Your task
The data must be returned exactly. No line may be left out.

[Data listing]

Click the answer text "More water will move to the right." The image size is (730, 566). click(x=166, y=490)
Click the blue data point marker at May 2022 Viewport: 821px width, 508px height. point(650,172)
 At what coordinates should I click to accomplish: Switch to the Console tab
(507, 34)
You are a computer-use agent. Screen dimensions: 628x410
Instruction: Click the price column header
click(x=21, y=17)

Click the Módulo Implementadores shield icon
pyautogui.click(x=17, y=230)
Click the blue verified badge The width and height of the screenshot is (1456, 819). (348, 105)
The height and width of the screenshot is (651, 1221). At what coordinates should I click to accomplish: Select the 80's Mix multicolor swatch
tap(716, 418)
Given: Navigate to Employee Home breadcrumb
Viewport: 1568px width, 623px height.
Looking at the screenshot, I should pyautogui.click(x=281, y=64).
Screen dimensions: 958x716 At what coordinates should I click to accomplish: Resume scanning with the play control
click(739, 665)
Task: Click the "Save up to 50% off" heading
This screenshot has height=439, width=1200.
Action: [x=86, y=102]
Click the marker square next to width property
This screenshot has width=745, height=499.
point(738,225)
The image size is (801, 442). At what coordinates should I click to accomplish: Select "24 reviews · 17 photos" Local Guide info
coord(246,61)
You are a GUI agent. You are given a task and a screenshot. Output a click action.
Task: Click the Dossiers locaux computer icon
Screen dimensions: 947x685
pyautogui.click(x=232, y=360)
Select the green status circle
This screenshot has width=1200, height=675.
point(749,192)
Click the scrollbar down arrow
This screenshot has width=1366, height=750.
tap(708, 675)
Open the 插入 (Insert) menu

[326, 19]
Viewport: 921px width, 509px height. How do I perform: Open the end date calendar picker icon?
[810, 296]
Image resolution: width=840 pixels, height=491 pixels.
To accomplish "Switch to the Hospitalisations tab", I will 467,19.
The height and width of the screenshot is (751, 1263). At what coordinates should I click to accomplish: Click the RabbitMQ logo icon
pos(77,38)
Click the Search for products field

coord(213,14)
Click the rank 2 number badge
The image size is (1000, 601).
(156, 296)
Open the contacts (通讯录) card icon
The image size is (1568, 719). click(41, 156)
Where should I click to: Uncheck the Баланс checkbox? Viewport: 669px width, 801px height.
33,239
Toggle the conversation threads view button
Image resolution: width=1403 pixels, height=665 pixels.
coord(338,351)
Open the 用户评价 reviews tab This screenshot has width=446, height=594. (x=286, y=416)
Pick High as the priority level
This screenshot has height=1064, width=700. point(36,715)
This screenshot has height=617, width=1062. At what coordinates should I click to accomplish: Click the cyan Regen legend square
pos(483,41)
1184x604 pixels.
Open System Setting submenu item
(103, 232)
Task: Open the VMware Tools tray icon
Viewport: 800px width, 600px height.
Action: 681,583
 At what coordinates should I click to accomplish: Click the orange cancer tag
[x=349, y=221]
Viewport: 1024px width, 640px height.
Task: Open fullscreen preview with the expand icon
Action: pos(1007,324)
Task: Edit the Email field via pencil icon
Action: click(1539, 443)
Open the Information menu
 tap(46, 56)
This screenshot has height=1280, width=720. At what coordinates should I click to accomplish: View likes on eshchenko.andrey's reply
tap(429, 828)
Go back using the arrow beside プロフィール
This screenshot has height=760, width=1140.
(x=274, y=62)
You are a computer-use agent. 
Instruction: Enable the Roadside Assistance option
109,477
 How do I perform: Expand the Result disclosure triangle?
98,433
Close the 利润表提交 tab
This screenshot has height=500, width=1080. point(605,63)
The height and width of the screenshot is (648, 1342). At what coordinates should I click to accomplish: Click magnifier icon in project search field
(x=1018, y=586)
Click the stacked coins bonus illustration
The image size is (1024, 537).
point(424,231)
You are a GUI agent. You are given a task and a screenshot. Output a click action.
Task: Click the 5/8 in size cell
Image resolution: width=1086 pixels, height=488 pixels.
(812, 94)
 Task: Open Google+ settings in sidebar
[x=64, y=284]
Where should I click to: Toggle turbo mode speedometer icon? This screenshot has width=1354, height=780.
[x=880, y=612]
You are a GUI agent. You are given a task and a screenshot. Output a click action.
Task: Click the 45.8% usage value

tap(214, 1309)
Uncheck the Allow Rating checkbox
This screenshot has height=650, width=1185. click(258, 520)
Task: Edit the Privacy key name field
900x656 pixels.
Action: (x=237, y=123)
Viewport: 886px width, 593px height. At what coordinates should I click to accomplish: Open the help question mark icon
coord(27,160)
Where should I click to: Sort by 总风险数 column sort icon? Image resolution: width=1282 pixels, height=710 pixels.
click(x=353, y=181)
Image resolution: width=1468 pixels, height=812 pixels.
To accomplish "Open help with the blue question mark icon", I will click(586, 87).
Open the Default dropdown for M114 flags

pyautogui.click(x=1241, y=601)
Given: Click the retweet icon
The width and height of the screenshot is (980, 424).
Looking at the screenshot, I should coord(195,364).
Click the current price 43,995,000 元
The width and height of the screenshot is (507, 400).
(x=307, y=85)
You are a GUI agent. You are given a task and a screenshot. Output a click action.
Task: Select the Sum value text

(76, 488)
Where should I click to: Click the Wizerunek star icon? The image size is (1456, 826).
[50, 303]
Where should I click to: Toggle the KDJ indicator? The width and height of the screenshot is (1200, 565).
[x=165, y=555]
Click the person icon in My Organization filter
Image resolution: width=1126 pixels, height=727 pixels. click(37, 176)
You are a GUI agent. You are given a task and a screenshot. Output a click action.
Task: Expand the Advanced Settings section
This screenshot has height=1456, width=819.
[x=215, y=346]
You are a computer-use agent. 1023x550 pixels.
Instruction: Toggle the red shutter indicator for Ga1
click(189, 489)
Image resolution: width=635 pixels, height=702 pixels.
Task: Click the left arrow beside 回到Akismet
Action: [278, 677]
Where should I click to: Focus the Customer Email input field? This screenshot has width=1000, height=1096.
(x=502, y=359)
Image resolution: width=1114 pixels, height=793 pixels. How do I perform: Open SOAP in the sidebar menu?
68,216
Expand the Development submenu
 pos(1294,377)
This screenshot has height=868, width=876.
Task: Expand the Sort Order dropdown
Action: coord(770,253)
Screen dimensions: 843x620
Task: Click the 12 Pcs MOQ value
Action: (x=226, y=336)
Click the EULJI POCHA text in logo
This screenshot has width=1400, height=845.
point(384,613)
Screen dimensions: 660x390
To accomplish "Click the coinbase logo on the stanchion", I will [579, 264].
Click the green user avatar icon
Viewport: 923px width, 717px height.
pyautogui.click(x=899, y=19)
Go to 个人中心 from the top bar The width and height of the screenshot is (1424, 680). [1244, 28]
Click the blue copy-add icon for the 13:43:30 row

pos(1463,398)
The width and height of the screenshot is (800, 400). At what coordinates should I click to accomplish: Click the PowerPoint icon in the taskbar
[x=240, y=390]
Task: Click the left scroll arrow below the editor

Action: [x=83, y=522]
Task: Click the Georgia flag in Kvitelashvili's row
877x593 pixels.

[/Data listing]

Answer for this exercise
Click the answer text "More water will move to the right." The image size is (730, 566). click(x=166, y=490)
Click the blue data point marker at May 2022 Viewport: 821px width, 508px height. point(650,172)
 At what coordinates should I click to accomplish: Switch to the Console tab
(507, 34)
You are a computer-use agent. Screen dimensions: 628x410
Instruction: Click the price column header
click(x=21, y=17)

Click the Módulo Implementadores shield icon
pyautogui.click(x=17, y=230)
Click the blue verified badge The width and height of the screenshot is (1456, 819). (348, 105)
The height and width of the screenshot is (651, 1221). At what coordinates should I click to accomplish: Select the 80's Mix multicolor swatch
tap(716, 418)
Given: Navigate to Employee Home breadcrumb
Viewport: 1568px width, 623px height.
Looking at the screenshot, I should pyautogui.click(x=281, y=64).
Screen dimensions: 958x716 At what coordinates should I click to accomplish: Resume scanning with the play control
click(739, 665)
Task: Click the "Save up to 50% off" heading
This screenshot has height=439, width=1200.
Action: [x=86, y=102]
Click the marker square next to width property
This screenshot has width=745, height=499.
point(738,225)
The image size is (801, 442). At what coordinates should I click to accomplish: Select "24 reviews · 17 photos" Local Guide info
coord(246,61)
You are a GUI agent. You are given a task and a screenshot. Output a click action.
Task: Click the Dossiers locaux computer icon
Screen dimensions: 947x685
pyautogui.click(x=232, y=360)
Select the green status circle
This screenshot has width=1200, height=675.
point(749,192)
Click the scrollbar down arrow
This screenshot has width=1366, height=750.
tap(708, 675)
Open the 插入 (Insert) menu

[326, 19]
Viewport: 921px width, 509px height. How do I perform: Open the end date calendar picker icon?
[810, 296]
Image resolution: width=840 pixels, height=491 pixels.
To accomplish "Switch to the Hospitalisations tab", I will 467,19.
The height and width of the screenshot is (751, 1263). At what coordinates should I click to accomplish: Click the RabbitMQ logo icon
pos(77,38)
Click the Search for products field

coord(213,14)
Click the rank 2 number badge
The image size is (1000, 601).
(156, 296)
Open the contacts (通讯录) card icon
The image size is (1568, 719). click(41, 156)
Where should I click to: Uncheck the Баланс checkbox? Viewport: 669px width, 801px height.
33,239
Toggle the conversation threads view button
Image resolution: width=1403 pixels, height=665 pixels.
coord(338,351)
Open the 用户评价 reviews tab This screenshot has width=446, height=594. (x=286, y=416)
Pick High as the priority level
This screenshot has height=1064, width=700. point(36,715)
This screenshot has height=617, width=1062. At what coordinates should I click to accomplish: Click the cyan Regen legend square
pos(483,41)
1184x604 pixels.
Open System Setting submenu item
(103, 232)
Task: Open the VMware Tools tray icon
Viewport: 800px width, 600px height.
Action: 681,583
 At what coordinates should I click to accomplish: Click the orange cancer tag
[x=349, y=221]
Viewport: 1024px width, 640px height.
Task: Open fullscreen preview with the expand icon
Action: pos(1007,324)
Task: Edit the Email field via pencil icon
Action: click(1539, 443)
Open the Information menu
 tap(46, 56)
This screenshot has height=1280, width=720. At what coordinates should I click to accomplish: View likes on eshchenko.andrey's reply
tap(429, 828)
Go back using the arrow beside プロフィール
This screenshot has height=760, width=1140.
(x=274, y=62)
You are a computer-use agent. 
Instruction: Enable the Roadside Assistance option
109,477
 How do I perform: Expand the Result disclosure triangle?
98,433
Close the 利润表提交 tab
This screenshot has height=500, width=1080. point(605,63)
The height and width of the screenshot is (648, 1342). At what coordinates should I click to accomplish: Click magnifier icon in project search field
(x=1018, y=586)
Click the stacked coins bonus illustration
The image size is (1024, 537).
point(424,231)
You are a GUI agent. You are given a task and a screenshot. Output a click action.
Task: Click the 5/8 in size cell
Image resolution: width=1086 pixels, height=488 pixels.
(812, 94)
 Task: Open Google+ settings in sidebar
[x=64, y=284]
Where should I click to: Toggle turbo mode speedometer icon? This screenshot has width=1354, height=780.
[x=880, y=612]
You are a GUI agent. You are given a task and a screenshot. Output a click action.
Task: Click the 45.8% usage value

tap(214, 1309)
Uncheck the Allow Rating checkbox
This screenshot has height=650, width=1185. click(258, 520)
Task: Edit the Privacy key name field
900x656 pixels.
Action: (x=237, y=123)
Viewport: 886px width, 593px height. At what coordinates should I click to accomplish: Open the help question mark icon
coord(27,160)
Where should I click to: Sort by 总风险数 column sort icon? Image resolution: width=1282 pixels, height=710 pixels.
click(x=353, y=181)
Image resolution: width=1468 pixels, height=812 pixels.
To accomplish "Open help with the blue question mark icon", I will click(586, 87).
Open the Default dropdown for M114 flags

pyautogui.click(x=1241, y=601)
Given: Click the retweet icon
The width and height of the screenshot is (980, 424).
Looking at the screenshot, I should coord(195,364).
Click the current price 43,995,000 元
The width and height of the screenshot is (507, 400).
(x=307, y=85)
You are a GUI agent. You are given a task and a screenshot. Output a click action.
Task: Select the Sum value text

(76, 488)
Where should I click to: Click the Wizerunek star icon? The image size is (1456, 826).
[50, 303]
Where should I click to: Toggle the KDJ indicator? The width and height of the screenshot is (1200, 565).
[x=165, y=555]
Click the person icon in My Organization filter
Image resolution: width=1126 pixels, height=727 pixels. click(37, 176)
You are a GUI agent. You are given a task and a screenshot. Output a click action.
Task: Expand the Advanced Settings section
This screenshot has height=1456, width=819.
[x=215, y=346]
You are a computer-use agent. 1023x550 pixels.
Instruction: Toggle the red shutter indicator for Ga1
click(189, 489)
Image resolution: width=635 pixels, height=702 pixels.
Task: Click the left arrow beside 回到Akismet
Action: [278, 677]
Where should I click to: Focus the Customer Email input field? This screenshot has width=1000, height=1096.
(x=502, y=359)
Image resolution: width=1114 pixels, height=793 pixels. How do I perform: Open SOAP in the sidebar menu?
68,216
Expand the Development submenu
 pos(1294,377)
This screenshot has height=868, width=876.
Task: Expand the Sort Order dropdown
Action: coord(770,253)
Screen dimensions: 843x620
Task: Click the 12 Pcs MOQ value
Action: (x=226, y=336)
Click the EULJI POCHA text in logo
This screenshot has width=1400, height=845.
point(384,613)
Screen dimensions: 660x390
To accomplish "Click the coinbase logo on the stanchion", I will [579, 264].
Click the green user avatar icon
Viewport: 923px width, 717px height.
pyautogui.click(x=899, y=19)
Go to 个人中心 from the top bar The width and height of the screenshot is (1424, 680). [1244, 28]
Click the blue copy-add icon for the 13:43:30 row

pos(1463,398)
The width and height of the screenshot is (800, 400). At what coordinates should I click to accomplish: Click the PowerPoint icon in the taskbar
[x=240, y=390]
Task: Click the left scroll arrow below the editor

Action: [x=83, y=522]
Task: Click the Georgia flag in Kvitelashvili's row
877x593 pixels.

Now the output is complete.